» Material shown

────────────────────

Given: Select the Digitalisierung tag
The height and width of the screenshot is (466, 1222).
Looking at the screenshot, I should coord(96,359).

────────────────────

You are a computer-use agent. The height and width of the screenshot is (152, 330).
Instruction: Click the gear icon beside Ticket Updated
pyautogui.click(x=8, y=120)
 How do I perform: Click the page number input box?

────────────────────

» Task details
Write out only the lines that run from the line containing "Instruction: Click the" through the line containing "How do I perform: Click", both included, exactly as they appear above.

» Response
Instruction: Click the gear icon beside Ticket Updated
pyautogui.click(x=8, y=120)
 How do I perform: Click the page number input box?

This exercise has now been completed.